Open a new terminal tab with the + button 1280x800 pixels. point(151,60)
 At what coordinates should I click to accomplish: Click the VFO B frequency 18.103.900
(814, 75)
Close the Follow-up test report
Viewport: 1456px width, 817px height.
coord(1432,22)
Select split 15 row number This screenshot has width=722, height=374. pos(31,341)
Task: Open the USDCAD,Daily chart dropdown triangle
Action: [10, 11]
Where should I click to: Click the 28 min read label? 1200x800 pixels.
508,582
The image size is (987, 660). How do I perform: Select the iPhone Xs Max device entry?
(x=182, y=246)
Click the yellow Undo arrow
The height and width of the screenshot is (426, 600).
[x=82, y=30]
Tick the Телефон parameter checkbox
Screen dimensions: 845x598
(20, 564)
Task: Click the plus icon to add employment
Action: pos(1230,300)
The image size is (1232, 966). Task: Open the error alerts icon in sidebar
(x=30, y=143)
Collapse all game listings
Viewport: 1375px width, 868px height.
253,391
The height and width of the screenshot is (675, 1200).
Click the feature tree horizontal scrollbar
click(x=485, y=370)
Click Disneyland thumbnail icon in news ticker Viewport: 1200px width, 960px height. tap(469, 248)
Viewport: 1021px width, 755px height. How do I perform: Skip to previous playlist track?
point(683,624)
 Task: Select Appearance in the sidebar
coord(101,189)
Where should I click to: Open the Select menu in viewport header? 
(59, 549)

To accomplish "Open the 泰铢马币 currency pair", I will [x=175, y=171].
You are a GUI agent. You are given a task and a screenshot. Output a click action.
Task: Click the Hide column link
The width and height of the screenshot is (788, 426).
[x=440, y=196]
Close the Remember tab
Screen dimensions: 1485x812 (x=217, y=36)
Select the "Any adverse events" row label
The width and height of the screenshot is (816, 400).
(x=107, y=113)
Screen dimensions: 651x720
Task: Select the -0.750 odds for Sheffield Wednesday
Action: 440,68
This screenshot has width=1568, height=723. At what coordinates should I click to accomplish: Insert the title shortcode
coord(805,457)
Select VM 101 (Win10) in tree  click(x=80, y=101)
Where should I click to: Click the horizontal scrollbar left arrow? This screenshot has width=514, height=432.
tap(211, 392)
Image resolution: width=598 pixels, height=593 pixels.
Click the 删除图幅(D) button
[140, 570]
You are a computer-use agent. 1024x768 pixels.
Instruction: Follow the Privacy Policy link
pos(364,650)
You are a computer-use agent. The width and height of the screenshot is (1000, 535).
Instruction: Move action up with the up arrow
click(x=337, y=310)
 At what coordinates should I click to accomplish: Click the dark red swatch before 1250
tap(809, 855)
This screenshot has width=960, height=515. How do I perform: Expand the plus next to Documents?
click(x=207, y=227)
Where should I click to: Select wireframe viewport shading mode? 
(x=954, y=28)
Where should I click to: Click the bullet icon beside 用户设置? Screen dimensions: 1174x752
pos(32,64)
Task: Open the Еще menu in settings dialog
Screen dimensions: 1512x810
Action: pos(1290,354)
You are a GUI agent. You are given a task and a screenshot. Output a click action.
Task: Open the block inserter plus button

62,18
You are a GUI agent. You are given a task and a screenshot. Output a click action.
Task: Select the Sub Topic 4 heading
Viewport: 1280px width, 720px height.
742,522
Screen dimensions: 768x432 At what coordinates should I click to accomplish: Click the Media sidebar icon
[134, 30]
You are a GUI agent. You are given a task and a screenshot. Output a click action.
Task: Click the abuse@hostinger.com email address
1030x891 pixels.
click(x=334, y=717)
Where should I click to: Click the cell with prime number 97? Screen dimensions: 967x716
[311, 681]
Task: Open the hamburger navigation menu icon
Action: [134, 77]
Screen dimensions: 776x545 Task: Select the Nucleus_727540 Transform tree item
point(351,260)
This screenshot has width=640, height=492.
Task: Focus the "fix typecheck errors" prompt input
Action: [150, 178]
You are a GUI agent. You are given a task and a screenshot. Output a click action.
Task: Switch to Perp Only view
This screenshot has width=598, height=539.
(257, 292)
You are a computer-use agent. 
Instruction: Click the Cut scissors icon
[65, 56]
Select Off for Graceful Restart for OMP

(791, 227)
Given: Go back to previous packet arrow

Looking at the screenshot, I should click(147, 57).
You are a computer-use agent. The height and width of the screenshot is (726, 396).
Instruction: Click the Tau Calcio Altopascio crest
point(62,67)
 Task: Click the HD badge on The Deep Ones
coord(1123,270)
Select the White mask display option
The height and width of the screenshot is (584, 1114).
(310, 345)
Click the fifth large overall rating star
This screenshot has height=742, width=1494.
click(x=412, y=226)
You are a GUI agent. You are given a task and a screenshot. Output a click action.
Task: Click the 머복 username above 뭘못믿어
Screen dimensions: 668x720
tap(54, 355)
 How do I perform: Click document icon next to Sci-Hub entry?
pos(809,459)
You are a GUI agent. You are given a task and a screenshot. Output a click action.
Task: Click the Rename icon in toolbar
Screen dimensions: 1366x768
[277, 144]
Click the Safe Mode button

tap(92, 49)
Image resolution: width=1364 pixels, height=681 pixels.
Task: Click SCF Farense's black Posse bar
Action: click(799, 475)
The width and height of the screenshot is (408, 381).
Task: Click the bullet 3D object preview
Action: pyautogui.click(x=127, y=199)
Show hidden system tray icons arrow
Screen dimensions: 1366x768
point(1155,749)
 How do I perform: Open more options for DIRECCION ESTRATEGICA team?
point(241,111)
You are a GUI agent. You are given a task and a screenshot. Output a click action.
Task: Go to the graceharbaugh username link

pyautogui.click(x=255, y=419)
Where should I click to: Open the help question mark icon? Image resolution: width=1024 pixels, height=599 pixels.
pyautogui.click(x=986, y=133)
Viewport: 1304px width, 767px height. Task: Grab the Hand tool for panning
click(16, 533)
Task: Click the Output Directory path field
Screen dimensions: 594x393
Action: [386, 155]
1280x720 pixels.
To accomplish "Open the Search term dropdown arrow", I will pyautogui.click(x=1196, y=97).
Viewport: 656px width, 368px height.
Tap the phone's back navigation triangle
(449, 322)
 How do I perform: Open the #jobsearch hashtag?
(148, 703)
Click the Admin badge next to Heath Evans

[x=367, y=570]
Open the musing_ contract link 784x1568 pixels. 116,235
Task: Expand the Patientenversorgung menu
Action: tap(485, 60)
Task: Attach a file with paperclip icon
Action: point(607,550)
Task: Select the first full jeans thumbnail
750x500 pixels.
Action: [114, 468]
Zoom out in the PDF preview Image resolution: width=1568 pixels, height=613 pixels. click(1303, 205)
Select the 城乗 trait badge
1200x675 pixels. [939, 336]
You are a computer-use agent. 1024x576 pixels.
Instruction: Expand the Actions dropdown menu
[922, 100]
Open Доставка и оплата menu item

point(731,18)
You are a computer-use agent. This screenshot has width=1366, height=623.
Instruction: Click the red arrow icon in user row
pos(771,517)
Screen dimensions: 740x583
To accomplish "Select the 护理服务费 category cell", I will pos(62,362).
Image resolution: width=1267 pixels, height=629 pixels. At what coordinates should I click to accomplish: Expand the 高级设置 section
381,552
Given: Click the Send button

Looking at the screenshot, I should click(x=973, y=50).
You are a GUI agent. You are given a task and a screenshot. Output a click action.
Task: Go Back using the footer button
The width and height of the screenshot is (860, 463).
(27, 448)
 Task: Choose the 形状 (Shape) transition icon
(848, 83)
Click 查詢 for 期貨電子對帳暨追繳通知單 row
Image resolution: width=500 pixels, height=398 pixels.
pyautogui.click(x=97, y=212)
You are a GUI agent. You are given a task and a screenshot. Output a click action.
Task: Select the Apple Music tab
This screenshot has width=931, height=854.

· · · ·

## What is expected
Nothing but the full listing, copied exactly, belongs in the answer.

## Task answer
Open a new terminal tab with the + button 1280x800 pixels. point(151,60)
 At what coordinates should I click to accomplish: Click the VFO B frequency 18.103.900
(814, 75)
Close the Follow-up test report
Viewport: 1456px width, 817px height.
coord(1432,22)
Select split 15 row number This screenshot has width=722, height=374. pos(31,341)
Task: Open the USDCAD,Daily chart dropdown triangle
Action: [10, 11]
Where should I click to: Click the 28 min read label? 1200x800 pixels.
508,582
The image size is (987, 660). How do I perform: Select the iPhone Xs Max device entry?
(x=182, y=246)
Click the yellow Undo arrow
The height and width of the screenshot is (426, 600).
[x=82, y=30]
Tick the Телефон parameter checkbox
Screen dimensions: 845x598
(20, 564)
Task: Click the plus icon to add employment
Action: pos(1230,300)
The image size is (1232, 966). Task: Open the error alerts icon in sidebar
(x=30, y=143)
Collapse all game listings
Viewport: 1375px width, 868px height.
253,391
The height and width of the screenshot is (675, 1200).
Click the feature tree horizontal scrollbar
click(x=485, y=370)
Click Disneyland thumbnail icon in news ticker Viewport: 1200px width, 960px height. tap(469, 248)
Viewport: 1021px width, 755px height. How do I perform: Skip to previous playlist track?
point(683,624)
 Task: Select Appearance in the sidebar
coord(101,189)
Where should I click to: Open the Select menu in viewport header? 
(59, 549)

To accomplish "Open the 泰铢马币 currency pair", I will [x=175, y=171].
You are a GUI agent. You are given a task and a screenshot. Output a click action.
Task: Click the Hide column link
The width and height of the screenshot is (788, 426).
[x=440, y=196]
Close the Remember tab
Screen dimensions: 1485x812 (x=217, y=36)
Select the "Any adverse events" row label
The width and height of the screenshot is (816, 400).
(x=107, y=113)
Screen dimensions: 651x720
Task: Select the -0.750 odds for Sheffield Wednesday
Action: 440,68
This screenshot has width=1568, height=723. At what coordinates should I click to accomplish: Insert the title shortcode
coord(805,457)
Select VM 101 (Win10) in tree  click(x=80, y=101)
Where should I click to: Click the horizontal scrollbar left arrow? This screenshot has width=514, height=432.
tap(211, 392)
Image resolution: width=598 pixels, height=593 pixels.
Click the 删除图幅(D) button
[140, 570]
You are a computer-use agent. 1024x768 pixels.
Instruction: Follow the Privacy Policy link
pos(364,650)
You are a computer-use agent. The width and height of the screenshot is (1000, 535).
Instruction: Move action up with the up arrow
click(x=337, y=310)
 At what coordinates should I click to accomplish: Click the dark red swatch before 1250
tap(809, 855)
This screenshot has width=960, height=515. How do I perform: Expand the plus next to Documents?
click(x=207, y=227)
Where should I click to: Select wireframe viewport shading mode? 
(x=954, y=28)
Where should I click to: Click the bullet icon beside 用户设置? Screen dimensions: 1174x752
pos(32,64)
Task: Open the Еще menu in settings dialog
Screen dimensions: 1512x810
Action: pos(1290,354)
You are a GUI agent. You are given a task and a screenshot. Output a click action.
Task: Open the block inserter plus button

62,18
You are a GUI agent. You are given a task and a screenshot. Output a click action.
Task: Select the Sub Topic 4 heading
Viewport: 1280px width, 720px height.
742,522
Screen dimensions: 768x432 At what coordinates should I click to accomplish: Click the Media sidebar icon
[134, 30]
You are a GUI agent. You are given a task and a screenshot. Output a click action.
Task: Click the abuse@hostinger.com email address
1030x891 pixels.
click(x=334, y=717)
Where should I click to: Click the cell with prime number 97? Screen dimensions: 967x716
[311, 681]
Task: Open the hamburger navigation menu icon
Action: [134, 77]
Screen dimensions: 776x545 Task: Select the Nucleus_727540 Transform tree item
point(351,260)
This screenshot has width=640, height=492.
Task: Focus the "fix typecheck errors" prompt input
Action: [150, 178]
You are a GUI agent. You are given a task and a screenshot. Output a click action.
Task: Switch to Perp Only view
This screenshot has width=598, height=539.
(257, 292)
You are a computer-use agent. 
Instruction: Click the Cut scissors icon
[65, 56]
Select Off for Graceful Restart for OMP

(791, 227)
Given: Go back to previous packet arrow

Looking at the screenshot, I should click(147, 57).
You are a computer-use agent. The height and width of the screenshot is (726, 396).
Instruction: Click the Tau Calcio Altopascio crest
point(62,67)
 Task: Click the HD badge on The Deep Ones
coord(1123,270)
Select the White mask display option
The height and width of the screenshot is (584, 1114).
(310, 345)
Click the fifth large overall rating star
This screenshot has height=742, width=1494.
click(x=412, y=226)
You are a GUI agent. You are given a task and a screenshot. Output a click action.
Task: Click the 머복 username above 뭘못믿어
Screen dimensions: 668x720
tap(54, 355)
 How do I perform: Click document icon next to Sci-Hub entry?
pos(809,459)
You are a GUI agent. You are given a task and a screenshot. Output a click action.
Task: Click the Rename icon in toolbar
Screen dimensions: 1366x768
[277, 144]
Click the Safe Mode button

tap(92, 49)
Image resolution: width=1364 pixels, height=681 pixels.
Task: Click SCF Farense's black Posse bar
Action: click(799, 475)
The width and height of the screenshot is (408, 381).
Task: Click the bullet 3D object preview
Action: pyautogui.click(x=127, y=199)
Show hidden system tray icons arrow
Screen dimensions: 1366x768
point(1155,749)
 How do I perform: Open more options for DIRECCION ESTRATEGICA team?
point(241,111)
You are a GUI agent. You are given a task and a screenshot. Output a click action.
Task: Go to the graceharbaugh username link

pyautogui.click(x=255, y=419)
Where should I click to: Open the help question mark icon? Image resolution: width=1024 pixels, height=599 pixels.
pyautogui.click(x=986, y=133)
Viewport: 1304px width, 767px height. Task: Grab the Hand tool for panning
click(16, 533)
Task: Click the Output Directory path field
Screen dimensions: 594x393
Action: [386, 155]
1280x720 pixels.
To accomplish "Open the Search term dropdown arrow", I will pyautogui.click(x=1196, y=97).
Viewport: 656px width, 368px height.
Tap the phone's back navigation triangle
(449, 322)
 How do I perform: Open the #jobsearch hashtag?
(148, 703)
Click the Admin badge next to Heath Evans

[x=367, y=570]
Open the musing_ contract link 784x1568 pixels. 116,235
Task: Expand the Patientenversorgung menu
Action: tap(485, 60)
Task: Attach a file with paperclip icon
Action: point(607,550)
Task: Select the first full jeans thumbnail
750x500 pixels.
Action: [114, 468]
Zoom out in the PDF preview Image resolution: width=1568 pixels, height=613 pixels. click(1303, 205)
Select the 城乗 trait badge
1200x675 pixels. [939, 336]
You are a computer-use agent. 1024x576 pixels.
Instruction: Expand the Actions dropdown menu
[922, 100]
Open Доставка и оплата menu item

point(731,18)
You are a computer-use agent. This screenshot has width=1366, height=623.
Instruction: Click the red arrow icon in user row
pos(771,517)
Screen dimensions: 740x583
To accomplish "Select the 护理服务费 category cell", I will pos(62,362).
Image resolution: width=1267 pixels, height=629 pixels. At what coordinates should I click to accomplish: Expand the 高级设置 section
381,552
Given: Click the Send button

Looking at the screenshot, I should click(x=973, y=50).
You are a GUI agent. You are given a task and a screenshot. Output a click action.
Task: Go Back using the footer button
The width and height of the screenshot is (860, 463).
(27, 448)
 Task: Choose the 形状 (Shape) transition icon
(848, 83)
Click 查詢 for 期貨電子對帳暨追繳通知單 row
Image resolution: width=500 pixels, height=398 pixels.
pyautogui.click(x=97, y=212)
You are a GUI agent. You are given a task and a screenshot. Output a click action.
Task: Select the Apple Music tab
This screenshot has width=931, height=854.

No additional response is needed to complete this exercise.